Hacia el anochecer, habían explorado el comedor y la sala francesa, y le estaban dando otro repaso a la biblioteca y al gran salón, cada vez más desanimados.

Al final, Isabelle suplicó que hicieran una pausa para tomar el té. Como el ama de llaves había ido a comprar, Isabelle se dirigió a la cocina mientras Will se quedaba a encender la lumbre. Esa tarea despertó su instinto de boy scout, y comenzó a reordenar diligentemente los ladrillos de la chimenea y a construir una plataforma de leños que optimizara la circulación del aire y evitara que la habitación se llenase de humo. Cuando terminó, colocó los troncos con cuidado, encendió la estructura con un fósforo de madera y se sentó a admirar su trabajo.

El fuego prendió rápidamente, y las llamas se elevaron hacia la bóveda. Escapaban menos volutas que antes. El viejo monitor de boy scouts de Panama City habría estado orgulloso de Will, más que su desalmado padre, que solía atizarlo verbalmente por casi todos sus logros o la falta de ellos.

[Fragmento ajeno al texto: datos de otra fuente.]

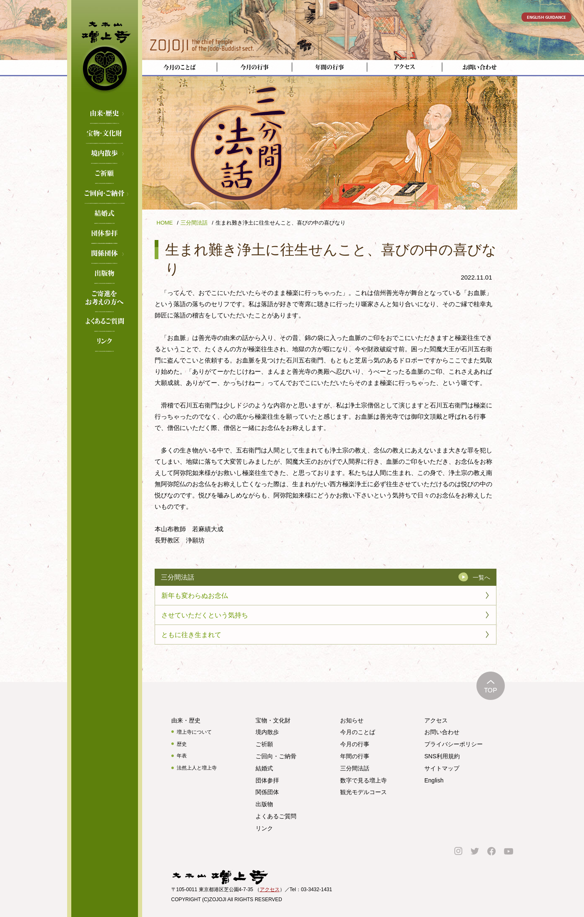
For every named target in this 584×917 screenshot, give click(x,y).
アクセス (436, 720)
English (434, 780)
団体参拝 (267, 780)
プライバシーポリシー (453, 744)
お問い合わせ (441, 732)
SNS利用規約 (442, 756)
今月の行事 (354, 744)
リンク (104, 342)
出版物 (264, 804)
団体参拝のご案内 (104, 234)
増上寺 (104, 52)
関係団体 (104, 254)
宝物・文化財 (104, 134)
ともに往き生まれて (191, 634)
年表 (182, 756)
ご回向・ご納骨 (104, 194)
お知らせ (351, 720)
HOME (165, 223)
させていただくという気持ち (204, 615)
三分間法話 (194, 223)
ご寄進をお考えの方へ (104, 294)
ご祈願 (104, 174)
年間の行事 (354, 756)
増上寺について (194, 732)
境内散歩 (104, 154)
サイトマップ (441, 768)
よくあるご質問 (104, 322)
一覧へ (481, 577)
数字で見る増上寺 (363, 780)
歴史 (182, 744)
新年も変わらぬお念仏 (194, 595)
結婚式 (104, 214)
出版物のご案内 (104, 274)
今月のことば (357, 732)
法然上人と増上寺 (197, 768)
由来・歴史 (104, 114)
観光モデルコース (363, 792)
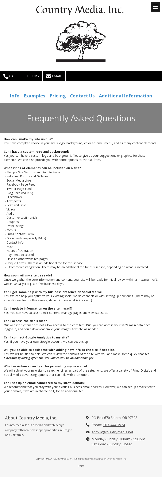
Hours (31, 76)
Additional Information (125, 96)
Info (14, 96)
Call (10, 76)
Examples (34, 96)
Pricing (58, 96)
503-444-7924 (114, 425)
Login (81, 465)
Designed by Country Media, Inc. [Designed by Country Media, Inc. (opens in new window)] (110, 458)
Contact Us (82, 96)
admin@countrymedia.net (112, 432)
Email (54, 76)
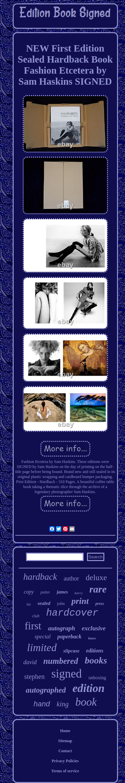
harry (79, 593)
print (80, 601)
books (96, 660)
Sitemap (65, 740)
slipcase (71, 650)
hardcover (72, 613)
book (86, 702)
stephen (34, 676)
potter (45, 592)
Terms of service (65, 771)
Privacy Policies (65, 761)
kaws (92, 638)
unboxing (97, 677)
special (43, 636)
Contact (65, 751)
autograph (61, 628)
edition (88, 688)
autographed (46, 690)
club (35, 615)
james (62, 592)
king (63, 704)
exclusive (94, 628)
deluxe (96, 577)
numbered (60, 660)
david (30, 662)
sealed (44, 603)
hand (42, 704)
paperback (69, 636)
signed (66, 673)
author (71, 578)
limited (42, 647)
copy (29, 592)
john (61, 603)
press (99, 603)
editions (94, 650)
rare (98, 589)
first (33, 626)
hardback (40, 577)
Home (65, 730)
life (28, 604)
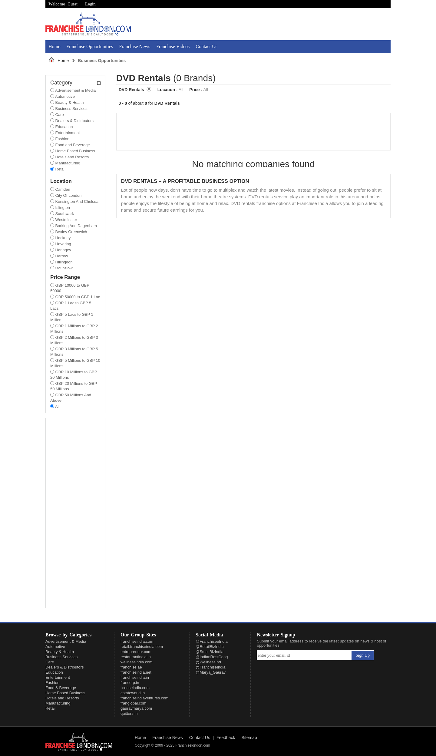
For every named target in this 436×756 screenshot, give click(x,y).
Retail (50, 708)
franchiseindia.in (135, 677)
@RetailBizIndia (210, 646)
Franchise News (134, 46)
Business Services (61, 657)
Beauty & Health (59, 651)
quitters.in (129, 713)
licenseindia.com (135, 687)
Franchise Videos (173, 46)
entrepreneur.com (136, 651)
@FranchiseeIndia (212, 641)
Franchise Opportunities (89, 46)
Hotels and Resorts (62, 698)
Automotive (55, 646)
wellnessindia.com (137, 662)
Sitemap (249, 738)
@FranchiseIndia (210, 667)
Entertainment (57, 677)
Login (90, 4)
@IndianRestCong (212, 657)
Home (54, 46)
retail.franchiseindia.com (142, 646)
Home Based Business (65, 693)
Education (54, 672)
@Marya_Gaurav (211, 672)
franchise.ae (131, 667)
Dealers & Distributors (64, 667)
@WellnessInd (208, 662)
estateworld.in (133, 693)
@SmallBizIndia (209, 651)
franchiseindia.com (137, 641)
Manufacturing (57, 703)
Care (49, 662)
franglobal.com (133, 703)
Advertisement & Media (65, 641)
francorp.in (130, 682)
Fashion (52, 682)
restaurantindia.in (136, 657)
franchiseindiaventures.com (144, 698)
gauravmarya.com (136, 708)
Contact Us (206, 46)
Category (75, 83)
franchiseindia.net (136, 672)
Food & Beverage (60, 687)
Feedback (225, 738)
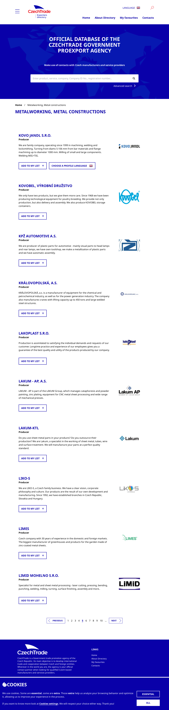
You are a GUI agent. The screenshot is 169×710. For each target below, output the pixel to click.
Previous (58, 620)
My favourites (129, 17)
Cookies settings (48, 703)
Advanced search (125, 86)
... (106, 620)
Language (131, 7)
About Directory (105, 17)
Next (114, 620)
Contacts (148, 17)
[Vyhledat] (152, 8)
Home (86, 17)
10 (101, 620)
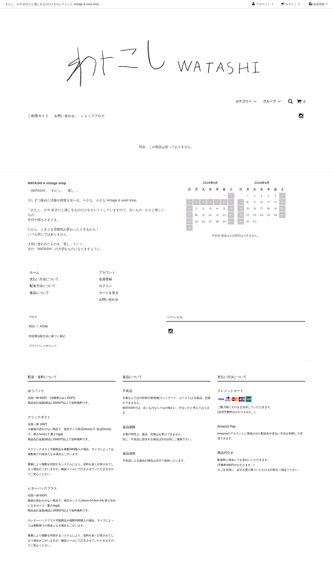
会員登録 (319, 4)
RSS (31, 322)
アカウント (263, 4)
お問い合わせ (64, 116)
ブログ (32, 315)
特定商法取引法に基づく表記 (49, 329)
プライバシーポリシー (44, 336)
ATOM (41, 322)
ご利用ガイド (38, 116)
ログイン (291, 4)
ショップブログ (92, 116)
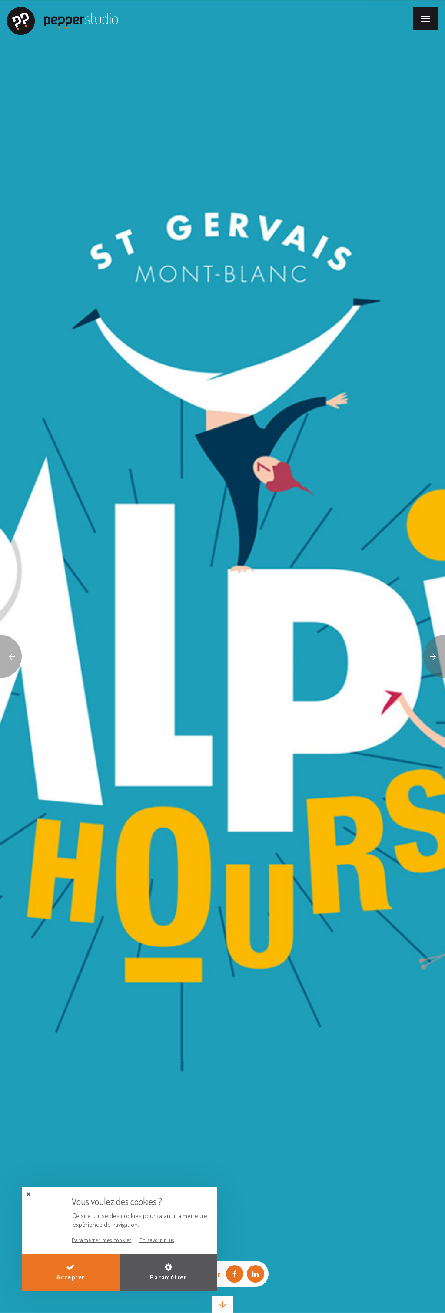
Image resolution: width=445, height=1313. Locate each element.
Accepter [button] (70, 1272)
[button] (28, 1194)
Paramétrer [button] (168, 1272)
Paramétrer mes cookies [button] (102, 1239)
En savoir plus (157, 1239)
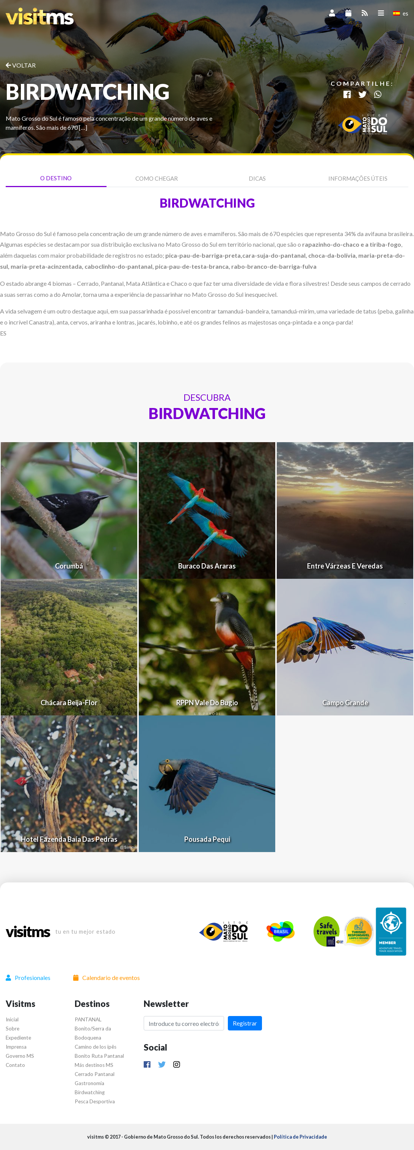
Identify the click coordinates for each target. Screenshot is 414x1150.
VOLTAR (21, 65)
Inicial (12, 1019)
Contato (15, 1065)
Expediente (18, 1038)
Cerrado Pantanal (94, 1074)
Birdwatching (90, 1092)
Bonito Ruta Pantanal (99, 1056)
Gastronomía (89, 1083)
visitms (28, 931)
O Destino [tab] (56, 178)
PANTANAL (88, 1019)
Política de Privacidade (300, 1137)
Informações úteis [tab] (357, 178)
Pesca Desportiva (95, 1101)
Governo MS (20, 1056)
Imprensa (16, 1047)
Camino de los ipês (95, 1047)
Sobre (12, 1029)
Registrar (245, 1023)
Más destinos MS (94, 1065)
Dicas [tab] (257, 178)
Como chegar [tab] (156, 178)
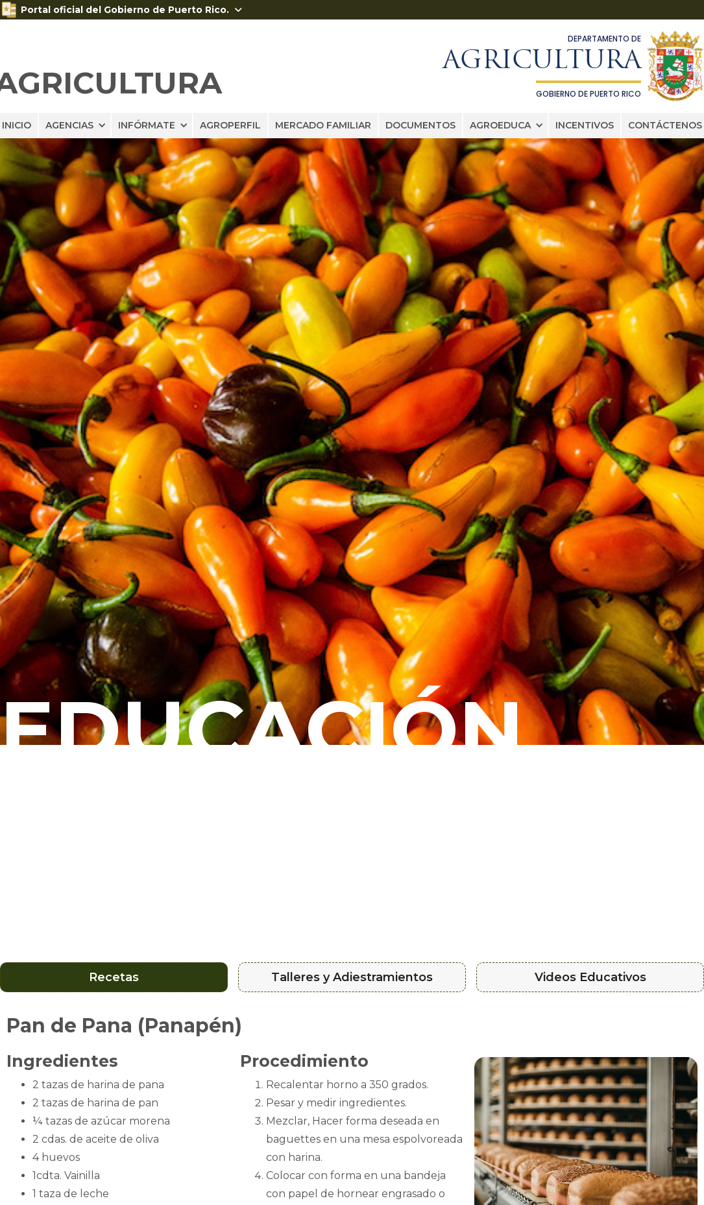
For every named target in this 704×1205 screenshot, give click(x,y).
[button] (74, 125)
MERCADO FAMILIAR (323, 125)
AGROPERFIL (230, 125)
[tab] (114, 977)
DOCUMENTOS (420, 125)
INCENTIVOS (584, 125)
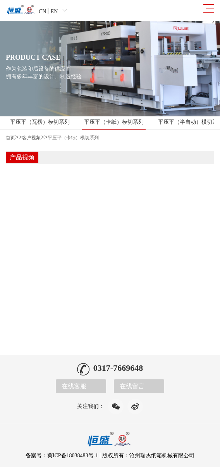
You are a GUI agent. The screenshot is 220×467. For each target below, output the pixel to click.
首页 (10, 137)
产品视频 (22, 157)
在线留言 (132, 386)
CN (42, 11)
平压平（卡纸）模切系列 (114, 122)
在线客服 (74, 386)
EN (54, 11)
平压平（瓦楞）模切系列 (40, 122)
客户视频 (31, 137)
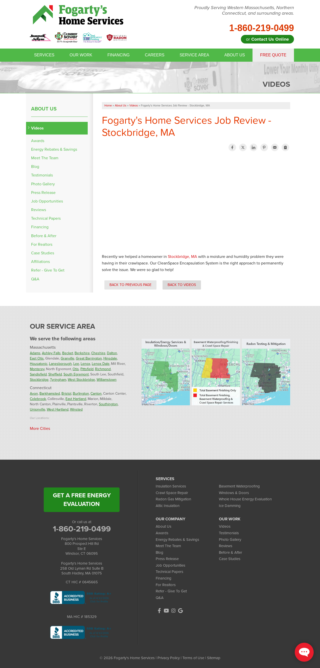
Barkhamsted (49, 393)
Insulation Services (171, 486)
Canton (96, 393)
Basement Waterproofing (239, 486)
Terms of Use (193, 658)
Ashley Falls (51, 353)
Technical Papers (46, 218)
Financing (118, 55)
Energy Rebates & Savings (54, 149)
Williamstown (107, 379)
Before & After (43, 235)
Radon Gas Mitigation (173, 499)
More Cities (40, 428)
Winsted (76, 409)
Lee (76, 363)
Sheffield (55, 374)
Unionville (37, 409)
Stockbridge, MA (182, 256)
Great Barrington (89, 358)
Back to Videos (182, 284)
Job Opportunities (47, 201)
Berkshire (82, 353)
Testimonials (42, 175)
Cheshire (98, 353)
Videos (37, 128)
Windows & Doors (234, 493)
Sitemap (213, 658)
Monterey (37, 369)
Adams (35, 353)
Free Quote (273, 55)
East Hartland (75, 399)
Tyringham (58, 379)
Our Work (81, 55)
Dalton (112, 353)
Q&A (35, 279)
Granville (67, 358)
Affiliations (40, 261)
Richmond (103, 369)
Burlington (81, 393)
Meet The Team (44, 157)
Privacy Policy (168, 658)
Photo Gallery (43, 184)
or (267, 39)
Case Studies (42, 253)
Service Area (194, 55)
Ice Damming (230, 505)
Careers (154, 55)
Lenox (85, 363)
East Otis (37, 358)
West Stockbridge (81, 379)
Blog (35, 166)
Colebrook (38, 399)
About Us (234, 55)
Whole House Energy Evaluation (245, 499)
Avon (34, 393)
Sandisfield (38, 374)
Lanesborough (60, 363)
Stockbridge (39, 379)
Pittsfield (87, 369)
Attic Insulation (167, 505)
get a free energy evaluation (82, 499)
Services (44, 55)
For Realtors (41, 244)
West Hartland (57, 409)
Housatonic (39, 363)
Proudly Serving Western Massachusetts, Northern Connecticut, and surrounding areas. (244, 10)
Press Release (43, 192)
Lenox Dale (100, 363)
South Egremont (76, 374)
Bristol (66, 393)
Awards (37, 140)
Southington (108, 404)
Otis (76, 369)
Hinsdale (110, 358)
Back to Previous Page (130, 284)
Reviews (38, 209)
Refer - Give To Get (47, 270)
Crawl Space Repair (172, 493)
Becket (67, 353)
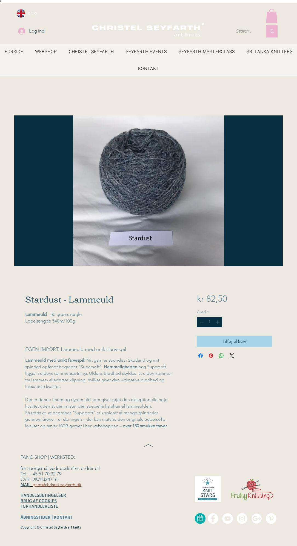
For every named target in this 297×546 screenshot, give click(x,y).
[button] (272, 16)
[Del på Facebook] (200, 355)
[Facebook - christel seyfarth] (213, 518)
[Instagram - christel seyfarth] (242, 518)
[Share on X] (232, 355)
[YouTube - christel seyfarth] (227, 518)
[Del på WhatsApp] (221, 355)
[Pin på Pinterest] (211, 355)
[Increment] (218, 322)
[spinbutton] (210, 322)
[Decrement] (201, 322)
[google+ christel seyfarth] (256, 518)
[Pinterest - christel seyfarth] (271, 518)
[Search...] (245, 31)
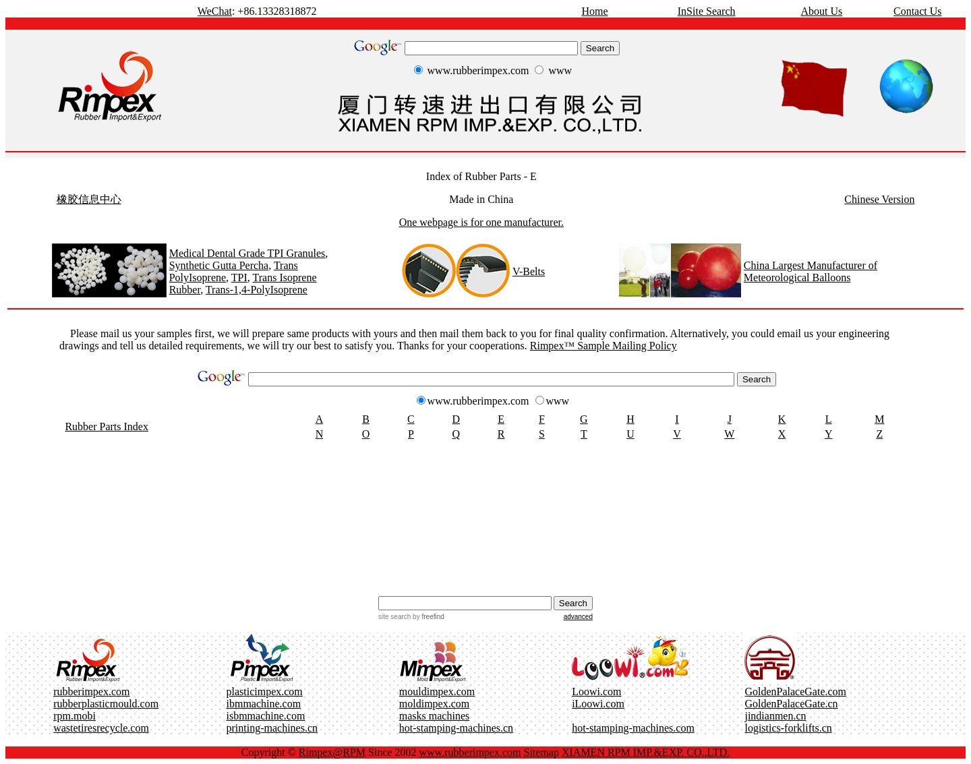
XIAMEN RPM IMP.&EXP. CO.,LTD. (646, 752)
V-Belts (528, 271)
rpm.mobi (74, 716)
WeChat (215, 11)
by (427, 616)
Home (594, 11)
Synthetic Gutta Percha (219, 265)
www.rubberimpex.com (470, 752)
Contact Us (917, 11)
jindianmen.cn (775, 716)
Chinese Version (879, 199)
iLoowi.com (598, 703)
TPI (239, 277)
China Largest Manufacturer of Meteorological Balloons (810, 271)
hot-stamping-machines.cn (456, 728)
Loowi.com (596, 691)
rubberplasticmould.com (105, 703)
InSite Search (707, 11)
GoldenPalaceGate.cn (790, 703)
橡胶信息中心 (89, 199)
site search (394, 616)
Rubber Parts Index (106, 426)
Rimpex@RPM (332, 752)
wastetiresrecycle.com (101, 728)
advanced (578, 616)
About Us (821, 11)
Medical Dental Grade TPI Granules (247, 253)
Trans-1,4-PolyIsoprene (256, 289)
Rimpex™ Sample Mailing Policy (603, 345)
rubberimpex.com (91, 691)
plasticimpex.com (265, 691)
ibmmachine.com (264, 703)
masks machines (434, 716)
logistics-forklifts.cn (787, 728)
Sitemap (541, 752)
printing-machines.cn (272, 728)
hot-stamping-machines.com (633, 728)
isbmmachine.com (266, 716)
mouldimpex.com (437, 691)
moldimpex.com (434, 703)
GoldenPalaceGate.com (795, 691)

La melancolía empezaba a apoderarse de él. Estaba cansado y desilusionado por estar recayendo en sus viejos vicios. La botella de whisky seguía arriba, en su habitación. Dejó vagar la mirada a la vez que sus pensamientos. Uno de los azulejos de Delft azules y blancos que revestían la chimenea le llamó la atención. Era una escena encantadora de una madre que caminaba por un campo con un fajo de ramitas bajo un brazo y su hijo pequeño en el otro. Se la veía completamente feliz. Seguro que no estaba casada con un cabronazo como él, pensó.

Entonces la vista se le fue hacia el azulejo que estaba debajo. Se quedó paralizado por un momento y acto seguido se levantó de un salto. Cuando Isabelle reapareció con un servicio de té en una bandeja, se lo encontró frente a la chimenea, examinándola con atención.

– Fíjate -le dijo Will.

Ella dejó la bandeja y se acercó.

– ¡Oh, Dios mío! -exclamó-.Y lo temamos justo delante de nuestras narices. Ayer mismo le estaba dando golpecitos.

A la orilla de un tortuoso río de la campiña se alzaba un pequeño molino, delicadamente pintado en azul y blanco. El artista había sido lo bastante hábil para hacer que las aspas del molino parecieran a punto de girar impulsadas por una brisa que bajaba por el valle, pues, a lo lejos, los pájaros inclinaban las alas, arrastrados por una racha de viento invisible.

El té se enfrió.

Después de asegurarse de que su abuelo estuviera arriba echando la siesta, Isabelle sacó la caja de herramientas del armario de la sala y dejó que Will escogiera los utensilios que iba a usar.

– Por favor, no lo rompas -le rogó.

Él le prometió que tendría cuidado, pero no le garantizó nada. Eligió el destornillador plano más pequeño y fino, y un martillo ligero. Entonces, conteniendo la respiración, comenzó a cincelar la lechada lisa y dura con golpecitos suaves.

Era un trabajo lento y minucioso, pero como la lechada era más blanda que el azulejo, cedió gradualmente al acero. Cuando terminó con la primera junta vertical, continuó con la horizontal superior. Media hora después, las dos horizontales estaban libres de lechada. Como estaba trabajando tan cerca del fuego que había encendido, estaba bañado en sudor y tenía la camisa empapada. Suponía que podría desprender el azulejo golpeando por debajo y haciendo palanca con el destornillador sin tener que labrar la última junta. Isabelle, que estaba prácticamente apoyada contra su espalda, observando todos sus movimientos, dio su aprobación, nerviosa.